Больше всего меня поразила недокуренная сигарета
— Представляете, кто-то из посетителей выдрал из численника на его столе страничку с 23 мая, — сокрушается Ирина Николаевна. — Что за люди!
А я хоть и делаю скорбную мину, про себя думаю: может, это и правильно, что нет в его кабинете траурной даты, этих черных цифр, означающих конец прекрасной театральной эпохи.
Теперь понятно, почему Андрей Могучий сюда ни ногой. И страшновато, и опасно, и неуютно, да и последствия могут быть самые плачевные. Конечно, пять лет тому назад Могучий все это понимал, когда соглашался возглавить БДТ. Ведь его сюда позвали не по мягким коврам ходить и в антикварных креслах сидеть, а надеть каску прораба и всерьез заняться реконструкцией. Она тогда безбожно затянулась, грозя похоронить под своими руинами и былые легенды, и новую театральную реальность, апологетом которой считался Андрей. Это был больше чем вызов. Это уже судьба.
А до исторического назначения была большая жизнь.

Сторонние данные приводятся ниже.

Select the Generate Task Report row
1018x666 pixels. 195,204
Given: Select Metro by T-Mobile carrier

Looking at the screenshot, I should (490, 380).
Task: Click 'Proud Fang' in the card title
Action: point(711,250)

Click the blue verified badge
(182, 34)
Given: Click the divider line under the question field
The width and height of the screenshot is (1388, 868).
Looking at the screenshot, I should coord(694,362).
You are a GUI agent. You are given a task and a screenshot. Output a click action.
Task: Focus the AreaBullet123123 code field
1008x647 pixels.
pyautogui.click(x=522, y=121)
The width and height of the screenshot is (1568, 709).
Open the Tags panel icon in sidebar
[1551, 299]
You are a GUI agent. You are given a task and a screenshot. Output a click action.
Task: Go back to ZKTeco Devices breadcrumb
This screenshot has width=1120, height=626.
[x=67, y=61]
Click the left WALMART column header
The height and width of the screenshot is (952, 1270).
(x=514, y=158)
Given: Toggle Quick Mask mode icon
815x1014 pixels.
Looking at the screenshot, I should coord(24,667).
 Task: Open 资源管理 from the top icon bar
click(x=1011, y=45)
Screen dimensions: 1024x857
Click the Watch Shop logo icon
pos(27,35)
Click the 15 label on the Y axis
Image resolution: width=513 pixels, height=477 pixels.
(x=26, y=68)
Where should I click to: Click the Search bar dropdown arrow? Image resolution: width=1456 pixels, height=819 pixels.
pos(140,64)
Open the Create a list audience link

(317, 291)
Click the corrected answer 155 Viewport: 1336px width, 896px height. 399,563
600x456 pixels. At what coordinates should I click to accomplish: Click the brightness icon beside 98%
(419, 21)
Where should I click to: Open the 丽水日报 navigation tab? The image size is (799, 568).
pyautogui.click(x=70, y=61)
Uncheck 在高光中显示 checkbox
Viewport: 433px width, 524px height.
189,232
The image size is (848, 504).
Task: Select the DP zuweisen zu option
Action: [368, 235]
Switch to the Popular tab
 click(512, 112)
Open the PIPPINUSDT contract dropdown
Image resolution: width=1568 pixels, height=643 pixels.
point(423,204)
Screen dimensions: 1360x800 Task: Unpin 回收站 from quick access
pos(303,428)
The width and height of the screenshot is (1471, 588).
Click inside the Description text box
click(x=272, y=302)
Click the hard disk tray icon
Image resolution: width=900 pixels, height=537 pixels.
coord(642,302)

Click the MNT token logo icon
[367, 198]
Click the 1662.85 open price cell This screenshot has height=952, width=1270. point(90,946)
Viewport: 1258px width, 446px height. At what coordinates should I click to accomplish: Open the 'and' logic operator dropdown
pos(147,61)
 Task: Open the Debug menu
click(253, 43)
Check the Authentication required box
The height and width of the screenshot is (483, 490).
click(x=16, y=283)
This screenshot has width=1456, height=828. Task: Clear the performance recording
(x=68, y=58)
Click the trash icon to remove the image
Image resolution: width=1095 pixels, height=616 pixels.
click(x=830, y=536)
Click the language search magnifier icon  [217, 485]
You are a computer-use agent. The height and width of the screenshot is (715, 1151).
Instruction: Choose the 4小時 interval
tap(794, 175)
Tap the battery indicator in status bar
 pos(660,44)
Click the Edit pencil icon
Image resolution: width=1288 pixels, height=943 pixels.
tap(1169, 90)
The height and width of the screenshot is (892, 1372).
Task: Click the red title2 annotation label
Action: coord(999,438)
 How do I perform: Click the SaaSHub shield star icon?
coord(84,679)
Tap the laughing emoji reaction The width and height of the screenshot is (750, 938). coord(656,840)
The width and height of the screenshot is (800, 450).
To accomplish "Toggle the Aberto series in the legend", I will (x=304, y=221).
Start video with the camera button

Я расспрашивал Андрея и про Кубу, где он оказался в раннем детстве, и про Монголию, куда он в более сознательном возрасте переехал вместе с родителями, работавшими в ВОЗе (Всемирная организация здравоохранения). На самом деле мы недооцениваем важность этих первых впечатлений, которые закладываются в подсознании, чтобы потом проявиться самым неожиданным способом. И кто знает, может быть, эта тяга к «яркой картинке», как он сам любит говорить, к этим карнавальным хороводам и массовым действам идет от первого карнавала, увиденного на улицах Гаваны. С зажигательными танцами на передвижных платформах, с перьями и позументами на размалеванных мулатках, с фейерверками в ночном небе и облаком сладкой ваты на палочке в качестве бонуса ко всей этой красоте. А Монголия — бескрайние степи, одинокие островерхие юрты, буддистские храмы. Ощущение собственной малости и потерянности посреди вечного безмолвия, такое знакомое актерам Могучего на открытой всем ветрам сцене в «Грозе» или на вздыбленных подмостках «Пьяных».
— На самом деле обе страны очень похожи, — вспоминает Андрей, — в обеих строили коммунизм и жили мечтой о прекрасном будущем. Только у кубинцев были вуду, а у монголов — шаманы. Одни были католиками, а другие — буддистами. Из кубинских впечатлений почему-то в память врезался лохматый Че Гевара в берете. Он как раз тогда уехал в Боливию «экспортировать революцию», где его и убили. На Кубе был объявлен пятидневный траур. Только и разговоров было, что про Че. Я не очень понимал, что происходит, но чувствовал, что совершается что-то необыкновенное. Фактически на наших глазах рождался один из главных мифов XX века. А Монголия запомнилась бесконечными разъездами по пустынному, абсолютно безлюдному краю. У нас с отцом по пути то и дело возникали дацаны — буддийские монастыри, где нас встречали бритые люди в оранжевых и желтых одеждах. Это были лам-монахи. А внутри этих храмов шла какая-то своя загадочная жизнь, пугавшая и одновременно волновавшая меня. Я не знал тогда назначения круглых зеркал, имеющих охранный смысл. Не мог прочитать мани — тибетские слоги мистической формулы-молитвы. И, конечно, было даже страшно взглянуть на старинные свитки с рисунками, изображающие разные адские пытки и людей с содранной кожей, но где-то в моем подсознании все это и сегодня продолжает жить, влиять, подсказывать какие-то театральные решения.
Могучий не любит старательно застраивать и обживать подмостки. «Уют», как, впрочем, и «психология» — это слова не из его театрального лексикона. Его любимая мизансцена — фронтальная. Он идет напролом, намеренно сокрушая воображаемую линию рампы и да-же стены сценической коробки. Со зрителем особо не церемонится. Если пришли, включайтесь в работу. На его спектаклях не расслабишься. Там все время что-то происходит: гремит, шипит, взрывается. Какая-то адская смесь булькает у него на плите, которую он только успевает помешивать, подсыпая всё новые и новые снадобья и ингредиенты. На самом деле он — прирожденный доктор Гаспар Арнери из «Трех толстяков», может быть, последний из театральных колдунов и режиссеров-алхимиков, верящих в существование магического камня. Без этих поисков и безумных экспериментов ему становится невыносимо скучно.